リオハの歴史
スペインの赤ワイン産地で最も早くから有名だったリオハですが、その理由は歴史をみることでわかります。
リオハの名前の由来はエブロ河の支流オハ川(リオ・オハ)です。この辺りでは古代ローマ人が支配する前の時代からワイン造りが始まっていて大変古い歴史があります。しかし産業としてワイン造りが発達したのは19世紀末のことです。1850~60年代にフランスで発生したフィロキセラ(ブドウ害虫)禍期に、とくに被害のひどかったフランスのボルドー地方から多くの生産者や業者がリオハに流入しました。地理的に比較的近かったことやスペイン貴族たちがボルドーとの交流があったころが背景にあります。これがリオハの大転換につながりました。
ボルドー商人が好むワインを造るため、除梗、大樽澱引き、卵白を使った清澄などのボルドーと同じ新しい技術がリオハで取り入れられるようになりました。それまでアメリカンオークの大樽で醗酵・熟成させるのが主流だったスペインにおいて小樽での熟成が用いられるようになったことは革新的でした。新技術に柔軟になったリオハのワインはさらに洗練されていきました。
リオハワインの特徴
赤ワインの生産量が多く、リオハ全体の88%を占めています。オーク樽でじっくりと熟成されるテンプラニーリョ種を中心に口当たりの良さ、果実味、バランス、熟成感などで世界屈指の赤ワインとして賞賛されています
気候が穏やか
ワイン産地「リオハ」のうち、最も大きな面積を占めるのは、州都をログローニョに置くラ・リオハ州です。エブロ河の上流と、支流オハ川に沿って広がっており一部はバスク州、ナバーラ州にまたがります。西の大西洋と東から吹く暖かい風の影響を受け、そこにエブロ河がもたらす要素が加わり独特の気象条件になります。南西にあるデマンダ山脈が中央高地からの熱波を遮り、北のカンタブリア山脈がビスケー湾から吹く冷たい北西風を防ぐため夏・冬とも穏やかな気候です。
ワインの味
リオハワインには多種多様なタイプがありますが、「熟成」は大きなキーです。とくに赤ワインのリセルバやグラン・レセルバのように熟成期間が長いものは円熟した味わいと高い香り、エレガントな飲み頃なものが特徴です。よく熟したブドウのアロマに加え、ブラックペッパー、赤果実、ドライハーブ、なめし皮やスターアニスのような複雑なブーケが感じられます。タンニンは落ち着きがありまろやか。白ワインは樽を使ったコクのあるタイプと、使っていない新鮮でシャープな酸味のあるタイプに大きく分かれます。
おすすめの銘柄・生産者
スタンダードなリオハの赤
小樽で1年間熟成した『クリアンサ』
より長い熟成を経た『レセルバ』
リオハワインに合う料理
仔羊肉を焼いた料理
乳飲みの仔羊肉を焼いた料理。部位はスペアリブなどを使い、選定した枝で炙り焼きにすることもあります。
煮込んだ豆の料理
ポチャという豆を、チョリソなどと煮込んだ料理。ポチャはスペインのサヤインゲンの一種で、ラ・リオハ州とナバーラ州が原産です。

● 課題
A) リオハワインの文章の「ボルドー商人が好むワインを造」から「さらに洗練されていきました。」までを、そのまま書き写してください。
B) リオハワインの文章を、最後の文のあとから書き継いでください。

● データ一覧
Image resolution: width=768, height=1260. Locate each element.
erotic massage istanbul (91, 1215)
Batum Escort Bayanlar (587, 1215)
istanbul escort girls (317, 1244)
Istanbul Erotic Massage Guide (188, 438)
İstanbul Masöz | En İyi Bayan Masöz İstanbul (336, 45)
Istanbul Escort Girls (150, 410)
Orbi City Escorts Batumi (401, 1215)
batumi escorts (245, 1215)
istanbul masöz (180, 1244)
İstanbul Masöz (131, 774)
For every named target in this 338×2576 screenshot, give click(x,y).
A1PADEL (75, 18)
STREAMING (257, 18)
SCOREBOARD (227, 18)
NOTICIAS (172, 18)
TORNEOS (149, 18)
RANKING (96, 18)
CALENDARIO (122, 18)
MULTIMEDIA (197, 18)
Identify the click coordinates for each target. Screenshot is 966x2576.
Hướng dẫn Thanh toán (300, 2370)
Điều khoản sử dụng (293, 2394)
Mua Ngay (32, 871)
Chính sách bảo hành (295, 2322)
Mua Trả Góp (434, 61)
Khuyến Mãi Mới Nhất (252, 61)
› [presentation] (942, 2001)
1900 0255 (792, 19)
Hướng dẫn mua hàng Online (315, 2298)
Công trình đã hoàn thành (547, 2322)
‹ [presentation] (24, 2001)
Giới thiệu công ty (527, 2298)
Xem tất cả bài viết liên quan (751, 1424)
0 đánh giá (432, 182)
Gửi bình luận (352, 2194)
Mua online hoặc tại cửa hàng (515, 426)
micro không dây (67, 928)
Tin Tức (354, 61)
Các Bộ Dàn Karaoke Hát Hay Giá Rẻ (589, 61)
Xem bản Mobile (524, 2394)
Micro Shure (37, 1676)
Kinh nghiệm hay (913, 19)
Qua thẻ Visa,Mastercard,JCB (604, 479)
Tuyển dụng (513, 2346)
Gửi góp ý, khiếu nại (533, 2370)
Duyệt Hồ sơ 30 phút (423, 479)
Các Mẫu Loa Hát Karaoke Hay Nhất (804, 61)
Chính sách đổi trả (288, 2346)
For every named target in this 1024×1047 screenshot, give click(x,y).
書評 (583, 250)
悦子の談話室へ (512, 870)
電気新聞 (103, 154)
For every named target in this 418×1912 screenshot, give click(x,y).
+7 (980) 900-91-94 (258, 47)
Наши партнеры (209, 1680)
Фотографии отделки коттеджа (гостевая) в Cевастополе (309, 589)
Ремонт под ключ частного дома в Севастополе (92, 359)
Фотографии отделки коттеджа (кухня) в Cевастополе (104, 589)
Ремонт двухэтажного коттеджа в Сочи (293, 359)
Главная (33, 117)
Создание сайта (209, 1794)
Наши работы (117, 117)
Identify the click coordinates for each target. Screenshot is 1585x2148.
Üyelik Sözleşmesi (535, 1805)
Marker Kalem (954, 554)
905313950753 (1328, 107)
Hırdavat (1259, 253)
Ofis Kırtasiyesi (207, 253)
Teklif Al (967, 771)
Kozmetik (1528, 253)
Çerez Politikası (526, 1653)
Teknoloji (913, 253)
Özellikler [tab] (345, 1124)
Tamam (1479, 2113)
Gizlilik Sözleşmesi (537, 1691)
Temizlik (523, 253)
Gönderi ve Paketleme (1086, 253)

● 解答
A)
ボルドー商人が好むワインを造るため、除梗、大樽澱引き、卵白を使った清澄などのボルドーと同じ新しい技術がリオハで取り入れられるようになりました。それまでアメリカンオークの大樽で醗酵・熟成させるのが主流だったスペインにおいて小樽での熟成が用いられるようになったことは革新的でした。新技術に柔軟になったリオハのワインはさらに洗練されていきました。

B)
赤ピーマンの肉詰め
日本でも再現しやすい料理。ハーブを強めにきかせるとワインに合わせやすくなります。
リオハのブドウ品種
テンプラニーリョ
リオハ、ナバーラ地方が原産で、国内各地で広く栽培されるスペインの代表的な黒ブドウです。高級ワインの生産にはほとんどの場合で使用されています。名前の意味は「早熟」で、名前の通り成熟が早く樹勢が強めです。高地の厳しい環境でもよく育ちます。「ガルナッチャ」に比べて二週間ほど早く収穫されます。
その他の黒ブドウ
従来品種
ガルナッチャ(グルナッシュ)、マスエロ(カリニャン)、グラシアーノ
追加認定された品種(2007年)
マトゥラナ・ティンタ(伝統的で絶滅危惧種だったのが復活)、マトゥルナ・パルダ、モナストレル(ムールヴェードル)
白ブドウ
従来品種
ビウラ(マカベオ)、ガルナッチャ・ブランカ、マルバジア
追加認定された品種(2007年)
シャルドネ、ソーヴィニヨン・ブラン、ベルデホ、マトゥラナ・ブランカ、テンプラニーリョ・ブランコ、トロンテス
ワインを造るときの規則
リオハはスペインに2か所しかないDOCaワインの生産地です。1991年の認定第一号ですが、国のワイン法が成立より前の1926年からすでに地方の原産地保護がはじまっていました。現在はDOCa委員会によって独自の規則が設けられています。
※もう一つのDOCaはカタルーニャ州の『プリオラート』
熟成期間
スペインにはワインの熟成に関する規定が設けられています。クリアンサ、レセルバ、グラン・レセルバといった熟成期間は国の取り決めているルールよりリオハの方が細かく設定されており、樽のサイズが小さく設定されています。リオハワインを特徴づける要素のひとつである樽使いの巧みさは、こういったルールにも表れています。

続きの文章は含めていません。